* What needs to be done:
Copy out the lines that follow, without any changes.

╭─ Records for the exercise

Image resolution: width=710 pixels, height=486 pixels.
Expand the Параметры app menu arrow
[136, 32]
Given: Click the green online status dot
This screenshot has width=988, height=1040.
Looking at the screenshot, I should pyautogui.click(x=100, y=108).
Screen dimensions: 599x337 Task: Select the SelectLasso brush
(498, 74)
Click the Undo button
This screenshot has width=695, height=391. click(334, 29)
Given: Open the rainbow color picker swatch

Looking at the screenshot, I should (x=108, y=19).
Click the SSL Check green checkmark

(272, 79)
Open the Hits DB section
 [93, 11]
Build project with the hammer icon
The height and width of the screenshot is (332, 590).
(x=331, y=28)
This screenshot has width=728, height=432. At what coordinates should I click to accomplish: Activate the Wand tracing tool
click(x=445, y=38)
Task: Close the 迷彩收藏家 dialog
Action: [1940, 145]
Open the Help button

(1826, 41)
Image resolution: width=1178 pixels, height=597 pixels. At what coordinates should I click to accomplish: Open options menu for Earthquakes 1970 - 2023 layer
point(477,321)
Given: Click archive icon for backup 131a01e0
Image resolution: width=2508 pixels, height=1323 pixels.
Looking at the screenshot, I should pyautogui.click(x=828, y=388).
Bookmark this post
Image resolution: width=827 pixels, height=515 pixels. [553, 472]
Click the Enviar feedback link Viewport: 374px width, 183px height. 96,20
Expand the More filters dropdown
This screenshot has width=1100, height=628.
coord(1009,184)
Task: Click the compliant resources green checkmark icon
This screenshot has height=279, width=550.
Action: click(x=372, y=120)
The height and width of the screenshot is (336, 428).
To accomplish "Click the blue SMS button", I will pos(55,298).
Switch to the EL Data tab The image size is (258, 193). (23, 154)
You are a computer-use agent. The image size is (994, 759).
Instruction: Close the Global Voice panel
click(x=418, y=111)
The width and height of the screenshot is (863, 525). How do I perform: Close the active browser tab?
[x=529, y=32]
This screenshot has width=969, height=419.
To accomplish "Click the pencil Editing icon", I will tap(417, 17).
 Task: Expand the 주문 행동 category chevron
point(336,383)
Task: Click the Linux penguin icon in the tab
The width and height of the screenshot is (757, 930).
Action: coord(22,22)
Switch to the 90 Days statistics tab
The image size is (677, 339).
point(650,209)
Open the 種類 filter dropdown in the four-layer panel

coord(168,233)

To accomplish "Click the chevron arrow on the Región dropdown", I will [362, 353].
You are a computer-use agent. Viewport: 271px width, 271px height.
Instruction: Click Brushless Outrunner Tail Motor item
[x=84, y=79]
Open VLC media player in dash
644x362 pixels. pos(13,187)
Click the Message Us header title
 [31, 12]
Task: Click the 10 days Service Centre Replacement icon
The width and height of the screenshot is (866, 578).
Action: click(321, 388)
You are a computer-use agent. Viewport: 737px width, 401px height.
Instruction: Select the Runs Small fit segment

╰─

* Written answer:
Image resolution: width=710 pixels, height=486 pixels.
Expand the Параметры app menu arrow
[136, 32]
Given: Click the green online status dot
This screenshot has width=988, height=1040.
Looking at the screenshot, I should pyautogui.click(x=100, y=108).
Screen dimensions: 599x337 Task: Select the SelectLasso brush
(498, 74)
Click the Undo button
This screenshot has width=695, height=391. click(334, 29)
Given: Open the rainbow color picker swatch

Looking at the screenshot, I should (x=108, y=19).
Click the SSL Check green checkmark

(272, 79)
Open the Hits DB section
 [93, 11]
Build project with the hammer icon
The height and width of the screenshot is (332, 590).
(x=331, y=28)
This screenshot has width=728, height=432. At what coordinates should I click to accomplish: Activate the Wand tracing tool
click(x=445, y=38)
Task: Close the 迷彩收藏家 dialog
Action: [1940, 145]
Open the Help button

(1826, 41)
Image resolution: width=1178 pixels, height=597 pixels. At what coordinates should I click to accomplish: Open options menu for Earthquakes 1970 - 2023 layer
point(477,321)
Given: Click archive icon for backup 131a01e0
Image resolution: width=2508 pixels, height=1323 pixels.
Looking at the screenshot, I should pyautogui.click(x=828, y=388).
Bookmark this post
Image resolution: width=827 pixels, height=515 pixels. [553, 472]
Click the Enviar feedback link Viewport: 374px width, 183px height. 96,20
Expand the More filters dropdown
This screenshot has width=1100, height=628.
coord(1009,184)
Task: Click the compliant resources green checkmark icon
This screenshot has height=279, width=550.
Action: click(x=372, y=120)
The height and width of the screenshot is (336, 428).
To accomplish "Click the blue SMS button", I will pos(55,298).
Switch to the EL Data tab The image size is (258, 193). (23, 154)
You are a computer-use agent. The image size is (994, 759).
Instruction: Close the Global Voice panel
click(x=418, y=111)
The width and height of the screenshot is (863, 525). How do I perform: Close the active browser tab?
[x=529, y=32]
This screenshot has width=969, height=419.
To accomplish "Click the pencil Editing icon", I will tap(417, 17).
 Task: Expand the 주문 행동 category chevron
point(336,383)
Task: Click the Linux penguin icon in the tab
The width and height of the screenshot is (757, 930).
Action: coord(22,22)
Switch to the 90 Days statistics tab
The image size is (677, 339).
point(650,209)
Open the 種類 filter dropdown in the four-layer panel

coord(168,233)

To accomplish "Click the chevron arrow on the Región dropdown", I will [362, 353].
You are a computer-use agent. Viewport: 271px width, 271px height.
Instruction: Click Brushless Outrunner Tail Motor item
[x=84, y=79]
Open VLC media player in dash
644x362 pixels. pos(13,187)
Click the Message Us header title
 [31, 12]
Task: Click the 10 days Service Centre Replacement icon
The width and height of the screenshot is (866, 578).
Action: click(321, 388)
You are a computer-use agent. Viewport: 737px width, 401px height.
Instruction: Select the Runs Small fit segment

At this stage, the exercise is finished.